XOMA reserves the right to modify, extend, postpone or cancel the Rights Offering at any time prior to the closing of the sale of the shares in the Rights Offering. XOMA has engaged D.F. King & Co., Inc., to act as information agent with respect to the Rights Offering. For questions regarding the Rights Offering, or to obtain copies of the Rights Offering prospectus and any related materials, please contact D.F. King & Co. at xoma@dfking.com or by telephone at +1 800-591-6313.

XOMA has filed a shelf registration statement (including a prospectus supplement) with the Securities and Exchange Commission (the “SEC”) (Reg. No. 333-223493). Before you invest, you should read the prospectus supplement and other documents XOMA has filed with the SEC for more complete information about XOMA and the Rights Offering. This announcement shall not constitute an offer to sell, or the solicitation of an offer to exercise the rights and purchase the underlying Offered Shares, nor shall there be any sale of these securities in any state or jurisdiction in which such offer, solicitation or sale would be unlawful prior to the registration or qualification under the securities laws of any such state or jurisdiction.

About XOMA Corporation

XOMA has built a significant portfolio of products that are licensed to and being developed by other biotech and pharmaceutical companies.

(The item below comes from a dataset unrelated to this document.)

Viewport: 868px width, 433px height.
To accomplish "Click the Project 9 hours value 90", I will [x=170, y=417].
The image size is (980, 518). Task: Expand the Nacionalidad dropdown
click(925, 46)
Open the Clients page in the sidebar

The Company’s portfolio of partner-funded programs spans multiple stages of the drug development process and across various therapeutic areas. Many of these licenses are the result of XOMA’s pioneering efforts in the discovery and development of antibody therapeutics. The Company’s royalty-aggregator business model includes acquiring additional milestone and royalty rights associated with drug development programs with third-party funding. For more information, visit www.xoma.com.


Safe Harbor Statement

This release contains “forward-looking statements” within the meaning of Section 27A of the Securities Act of 1933, as amended, and Section 21E of the Securities Exchange Act of 1934, as amended, and such forward-looking statements are made pursuant to the safe harbor provisions of the Private Securities Litigation Reform Act of 1995. “Forward-looking statements” describe future expectations, plans, results or strategies and are generally preceded by words such as “anticipates,” “expect,” “may,” “plan” or “will”. Forward-looking statements in this release include, but are not limited to, statements regarding plans, amounts and timing for the Rights Offering and BVF Partners L.P. backstop commitment, the anticipated use of proceeds derived therefrom and expectations regarding participation in the Rights Offering. You are cautioned that such statements are subject to a multitude of risks and uncertainties that could cause future circumstances, events or results to differ materially from those projected in the forward-looking statements, including the availability of, and participation in, financing opportunities and the risk that the Rights Offering is not completed. These and other risks are identified in our filings with the Commission, including without limitation our Quarterly Report on Form 10-Q for the quarter ended September 30, 2019 and in other filings subsequently made by the Company with the Commission. All forward-looking statements contained in this press release speak only as of the date on which they were made and are based on management’s assumptions and estimates as of such date. We do not undertake any obligation to publicly update any forward-looking statements, whether as a result of the receipt of new information, the occurrence of future events or otherwise.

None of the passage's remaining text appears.